What to work on: Starting at the line containing "Screen dimensions: 597x341" and ending with the line containing "659). click(989, 529)", rewrite the material with "payment option" swapped for "shipping option" and everything else left unchanged.

*****

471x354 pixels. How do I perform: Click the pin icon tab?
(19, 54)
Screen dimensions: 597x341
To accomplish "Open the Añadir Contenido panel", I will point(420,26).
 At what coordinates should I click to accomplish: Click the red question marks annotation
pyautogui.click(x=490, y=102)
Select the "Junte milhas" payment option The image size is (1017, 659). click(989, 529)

*****

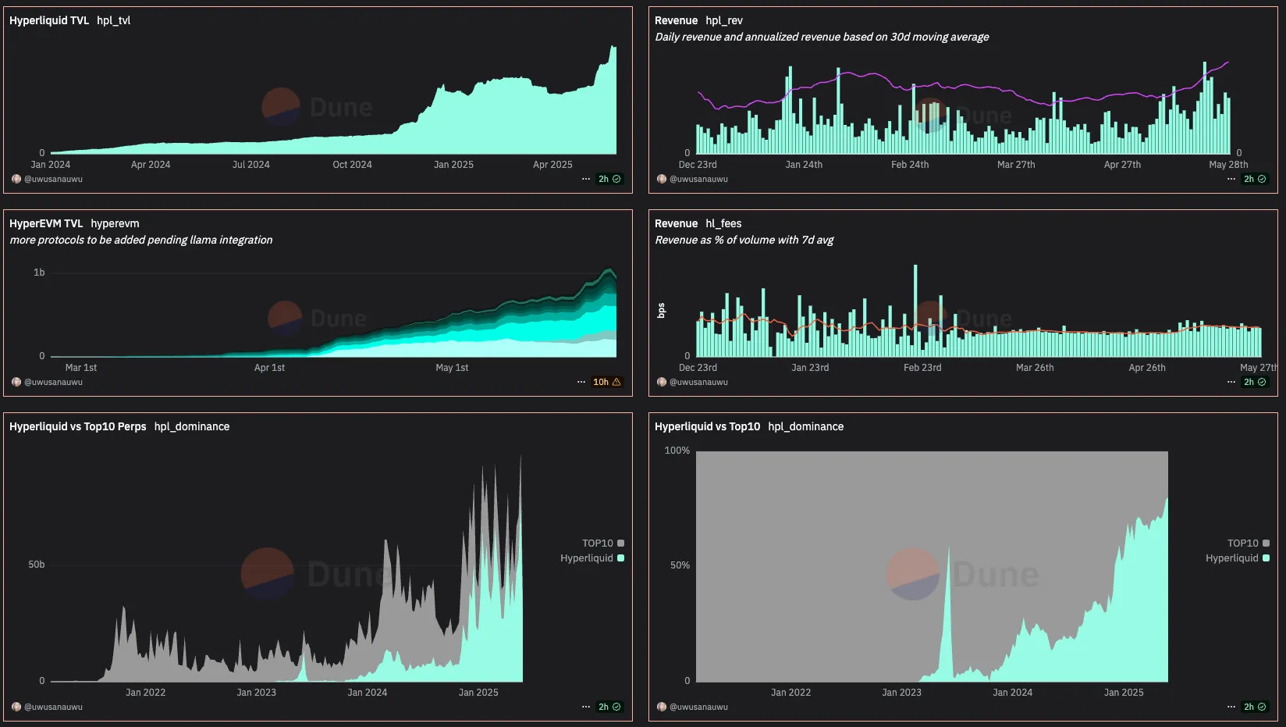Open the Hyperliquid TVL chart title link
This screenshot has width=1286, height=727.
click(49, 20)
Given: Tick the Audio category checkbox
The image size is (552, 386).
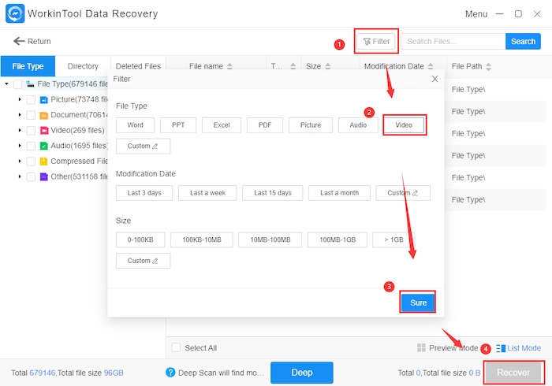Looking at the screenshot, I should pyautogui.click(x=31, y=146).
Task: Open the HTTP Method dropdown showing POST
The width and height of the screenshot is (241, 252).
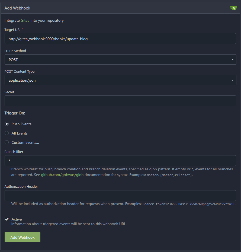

*****

Reply to the exercise:
Screen dimensions: 597x341
To accomplish "Open the Añadir Contenido panel", I will point(420,26).
 At what coordinates should I click to accomplish: Click the red question marks annotation
pyautogui.click(x=490, y=102)
Select the "Junte milhas" shipping option The image size is (1017, 659). click(989, 529)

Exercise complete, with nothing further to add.